The solution to this is to create an index to the entries, consisting of a series of parallel entries. Each one would have the same xml:id
attribute as the entry it's based on, as well as a copy of the representative string for that entry (which is currently the first <seg>
in the first <pron>
in the first <form>
element). It would then have two blocks of tags, one for the NFKD forms of all Moses strings in that entry, and one for the ascii-ized forms. This index can be loaded into a special subcollection on the database. Searching can be done against the index, to retrieve the xml:id
and the representative string directly from the index, instead of from the db itself. A list of such hits can be returned to the user, who can then click on any entry to retrieve the real data for that entry from the database.
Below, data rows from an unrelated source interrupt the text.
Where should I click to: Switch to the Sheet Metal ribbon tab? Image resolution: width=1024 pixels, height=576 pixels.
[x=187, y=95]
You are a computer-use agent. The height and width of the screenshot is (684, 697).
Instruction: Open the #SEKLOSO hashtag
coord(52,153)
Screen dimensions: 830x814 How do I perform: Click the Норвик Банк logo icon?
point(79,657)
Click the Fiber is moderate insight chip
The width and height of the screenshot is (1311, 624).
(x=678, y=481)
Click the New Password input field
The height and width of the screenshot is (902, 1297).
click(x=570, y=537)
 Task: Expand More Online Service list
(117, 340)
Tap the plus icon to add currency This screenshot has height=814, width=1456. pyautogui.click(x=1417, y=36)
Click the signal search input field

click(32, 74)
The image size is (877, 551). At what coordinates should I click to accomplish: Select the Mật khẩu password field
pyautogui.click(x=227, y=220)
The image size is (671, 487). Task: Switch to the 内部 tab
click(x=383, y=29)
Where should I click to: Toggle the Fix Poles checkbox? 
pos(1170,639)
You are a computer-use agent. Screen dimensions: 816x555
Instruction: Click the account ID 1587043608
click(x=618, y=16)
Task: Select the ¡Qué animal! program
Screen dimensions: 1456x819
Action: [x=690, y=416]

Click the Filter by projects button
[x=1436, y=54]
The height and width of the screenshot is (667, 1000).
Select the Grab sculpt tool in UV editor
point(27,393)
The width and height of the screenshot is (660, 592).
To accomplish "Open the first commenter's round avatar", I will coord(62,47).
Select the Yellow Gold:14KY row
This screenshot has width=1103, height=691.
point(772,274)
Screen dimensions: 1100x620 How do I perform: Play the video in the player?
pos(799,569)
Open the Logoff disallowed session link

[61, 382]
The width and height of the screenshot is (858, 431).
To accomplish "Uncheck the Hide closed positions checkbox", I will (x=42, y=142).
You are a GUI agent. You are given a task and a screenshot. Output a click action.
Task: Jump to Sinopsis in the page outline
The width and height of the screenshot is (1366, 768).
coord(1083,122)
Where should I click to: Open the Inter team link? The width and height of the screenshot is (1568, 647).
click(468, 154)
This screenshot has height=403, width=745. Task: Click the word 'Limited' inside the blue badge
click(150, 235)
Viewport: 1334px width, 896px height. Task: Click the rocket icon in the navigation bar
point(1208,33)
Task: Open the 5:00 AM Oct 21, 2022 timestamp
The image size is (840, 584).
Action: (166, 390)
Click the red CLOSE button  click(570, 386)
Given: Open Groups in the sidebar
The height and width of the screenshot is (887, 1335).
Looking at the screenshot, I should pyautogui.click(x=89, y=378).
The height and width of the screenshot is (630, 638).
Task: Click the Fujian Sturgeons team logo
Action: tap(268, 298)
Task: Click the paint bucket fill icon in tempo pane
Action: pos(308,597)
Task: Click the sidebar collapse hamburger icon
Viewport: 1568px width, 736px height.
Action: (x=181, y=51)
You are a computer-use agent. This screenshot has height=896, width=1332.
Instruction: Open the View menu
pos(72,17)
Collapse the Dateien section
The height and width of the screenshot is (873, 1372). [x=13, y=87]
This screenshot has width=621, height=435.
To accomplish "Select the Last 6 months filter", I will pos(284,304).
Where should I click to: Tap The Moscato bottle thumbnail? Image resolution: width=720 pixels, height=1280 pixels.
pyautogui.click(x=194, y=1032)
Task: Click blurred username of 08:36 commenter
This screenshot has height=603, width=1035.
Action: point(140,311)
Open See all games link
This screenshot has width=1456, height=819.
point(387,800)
This index would have to be generated manually from the existing data. The best way to do this would probably be to write a Java application which can be passed a list of markup files. It loads each XML file into a DOM, then generates an index entry for each entry in the source file; it then uses a node iterator to run through each of the tags containing Moses text, and generates one of each type of compatibility form for them. This index file can go into the database, and eXist range indexes can be defined for it, making searching even more effective.
That solves the problem of creating searchable indexes; now we have to deal with the issue of the search string, which cannot be processed ahead of time, because we don't know what the user will type in. We need to render this string into two forms as well, to search against the two types of item in the index. There are two possible ways to handle this:
- We could try to produce the two forms using XSLT, by predicting all possible variants of characters and diacritics, and searching/replacing on them. This sounds like it would be inefficient and complicated, but since search strings will typically be very short, it might be a perfectly good approach.
- We could write a new Transformer for Cocoon using Java, which does the same job, and which can be called from a Cocoon pipeline. This would most likely be a little faster, and more reliable since we could depend on Java to do the NFKD normalization for us. However, it would involve learning how to write and deploy a customized transformer, which would take some time. On the other hand, knowing how to do this would be very handy in the future.
Whatever method we use to massage the search string, we'll have to integrate it into a pipeline, which will pass the results as two parameters to an XQuery page. The XQuery code will then perform two searches, with the normalized form against the equivalent forms in the index, and the ascii-ized form against its equivalent. This will result in two sets of hits; the first set should be prioritized because they're more likely to be more precise matches. Duplicates would need to be discarded, and then the resulting set of hits (xml:id
and representational form for the entry) would be returned to the pipeline to be styled as hits and be inserted into the search page. This would be done through AJAX.
This will obviously need more thought to work out the fine details, but I think we have the basis of an excellent strategy here, enabling us to provide fast searching which combines precision with fuzziness, and which should suit any type of user.